Dataset entries
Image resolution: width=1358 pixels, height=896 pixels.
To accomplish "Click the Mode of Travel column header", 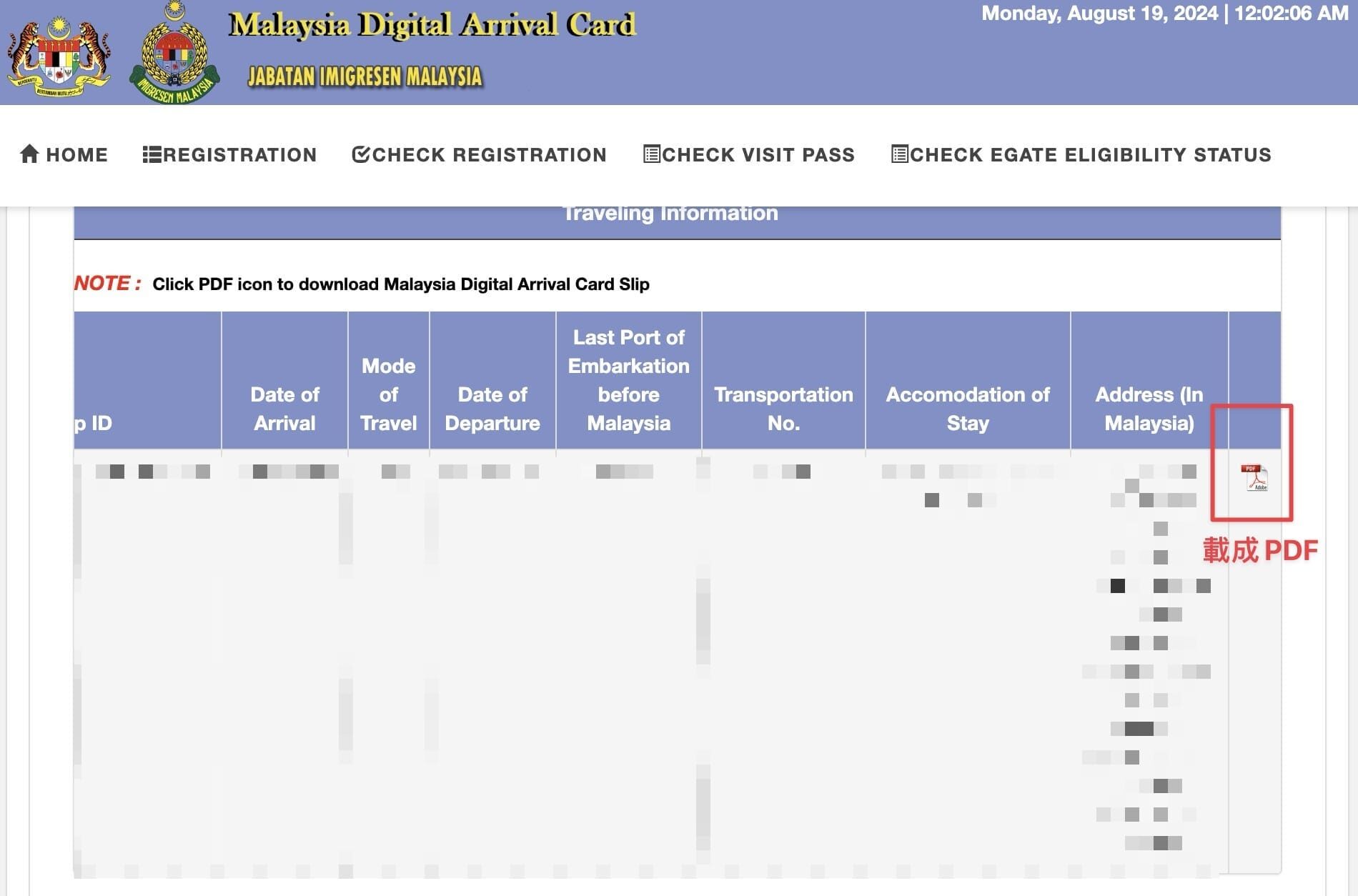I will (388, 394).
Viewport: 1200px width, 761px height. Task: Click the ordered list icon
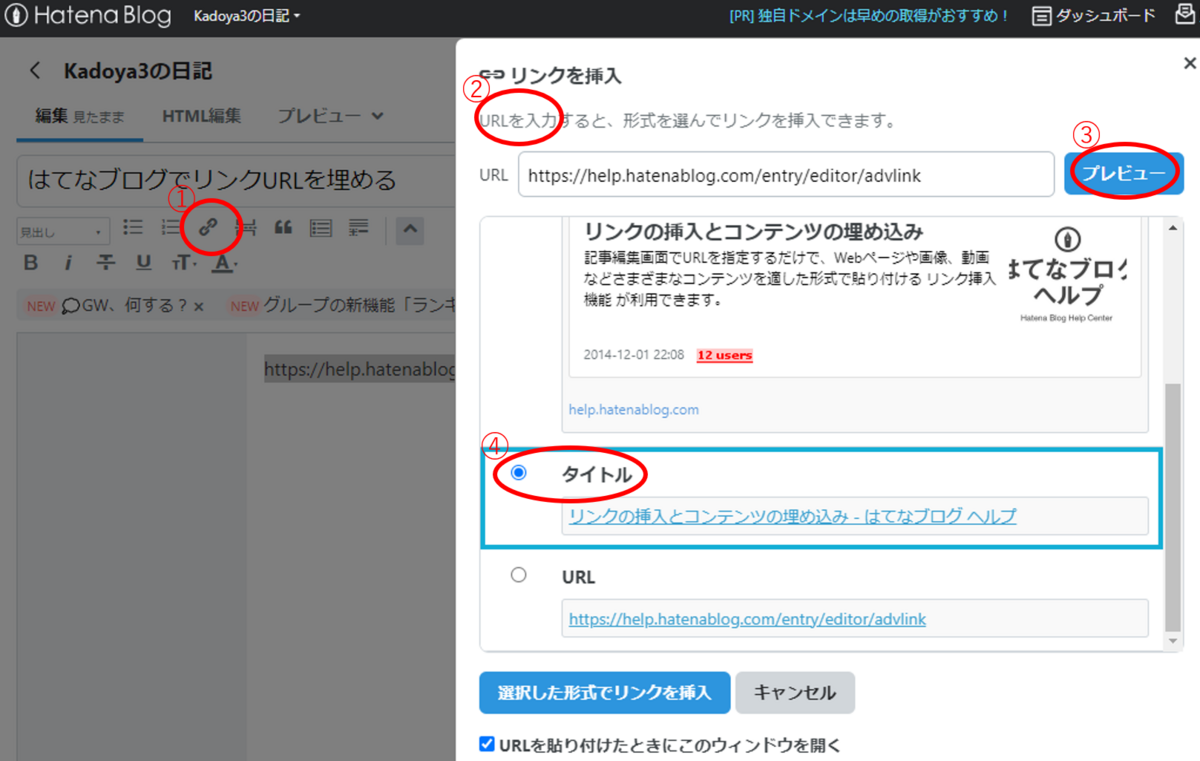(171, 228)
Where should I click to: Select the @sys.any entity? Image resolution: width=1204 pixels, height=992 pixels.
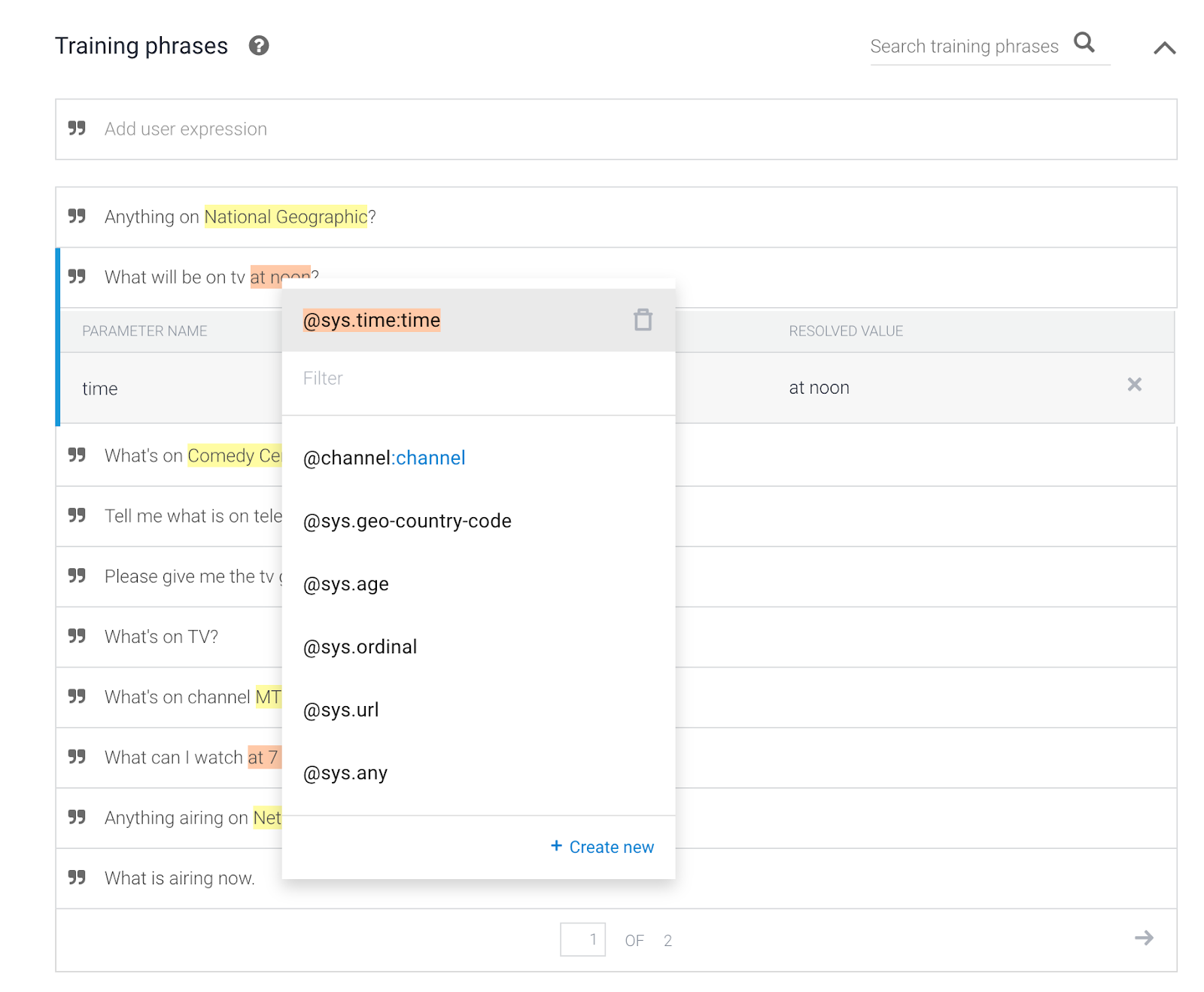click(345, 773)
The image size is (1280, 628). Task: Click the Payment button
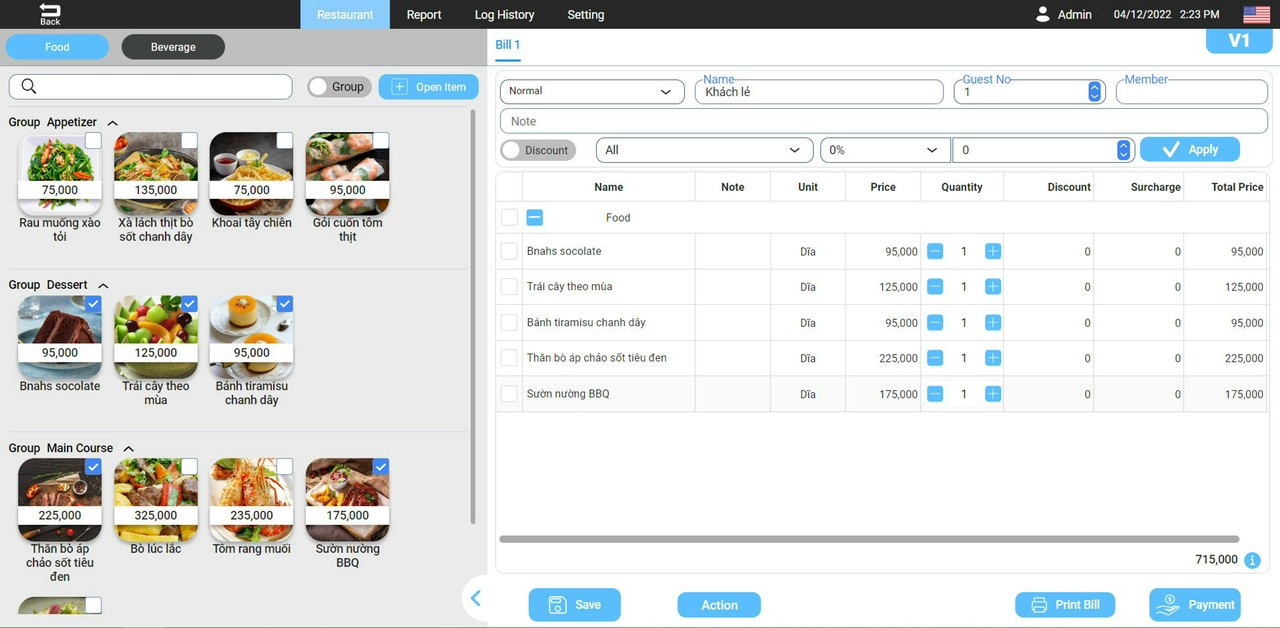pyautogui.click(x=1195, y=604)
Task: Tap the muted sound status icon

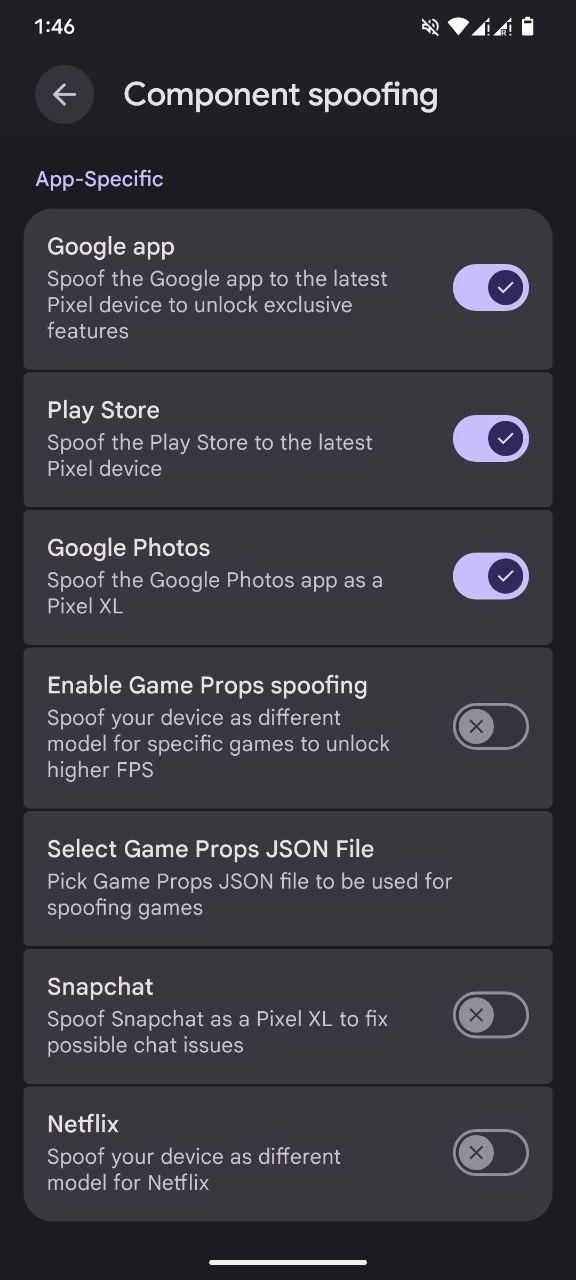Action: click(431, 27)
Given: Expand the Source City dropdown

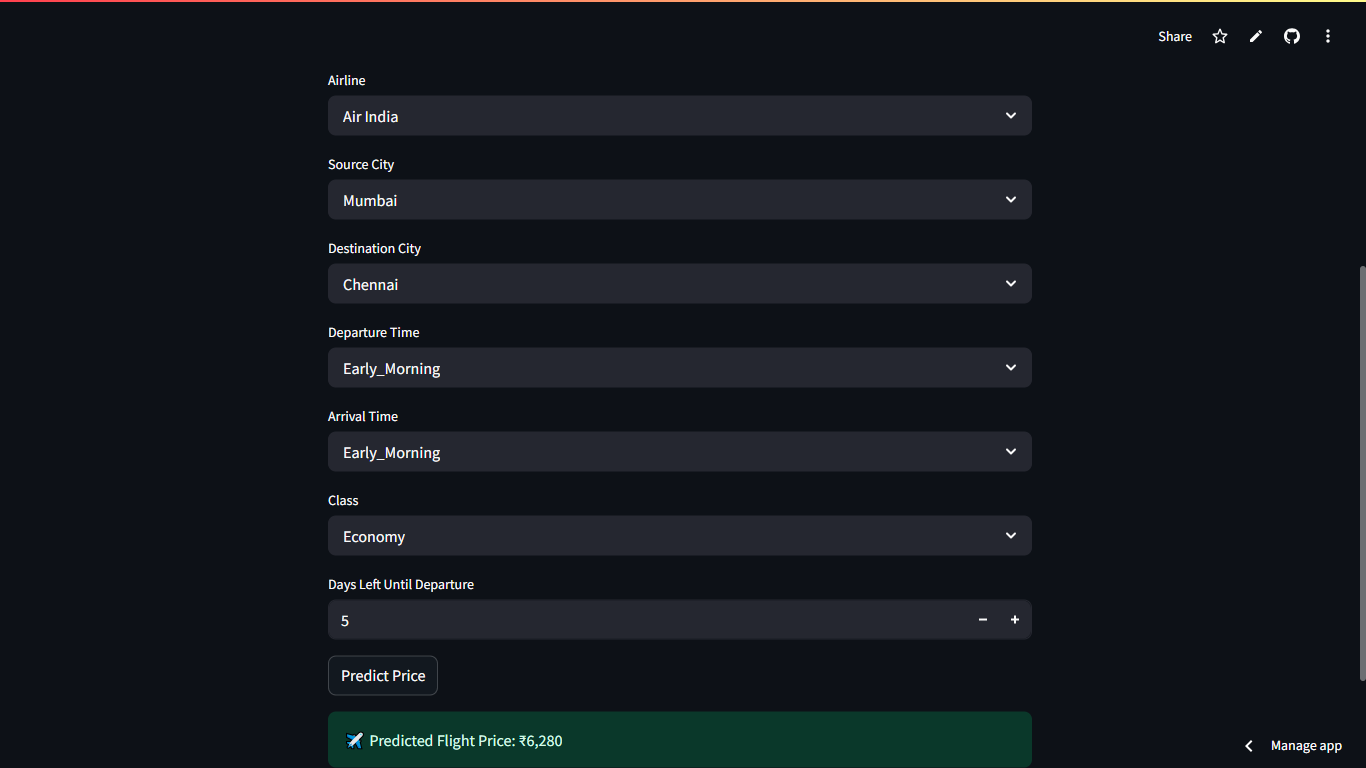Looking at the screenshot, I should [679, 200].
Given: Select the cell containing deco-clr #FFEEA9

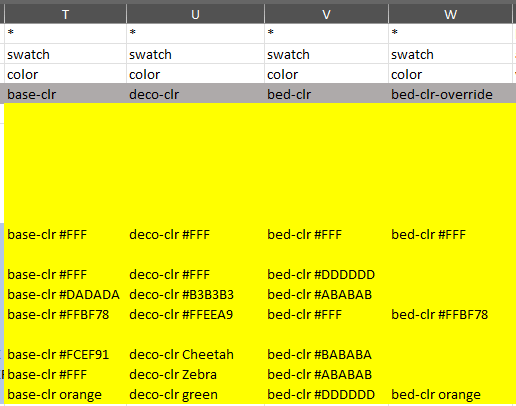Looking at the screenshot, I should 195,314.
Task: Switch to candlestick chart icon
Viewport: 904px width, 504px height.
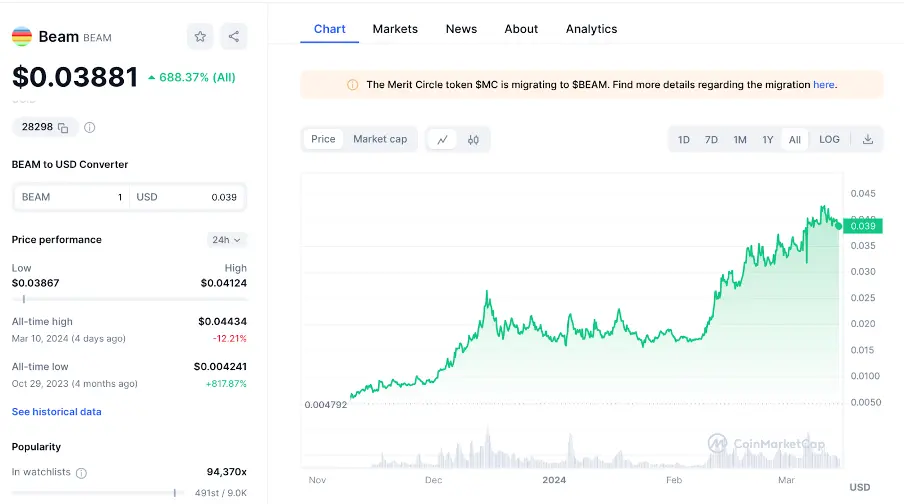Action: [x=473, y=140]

The exercise
Reproduce the rows from the line containing "Given: Select the" through the end of the rows, substituting "line chart" for "candlestick chart" and changing nothing else. Omit the pictures from your answer.

Answer to this exercise
Given: Select the cell containing deco-clr #FFEEA9

Looking at the screenshot, I should 195,314.
Task: Switch to line chart icon
Viewport: 904px width, 504px height.
Action: [x=473, y=140]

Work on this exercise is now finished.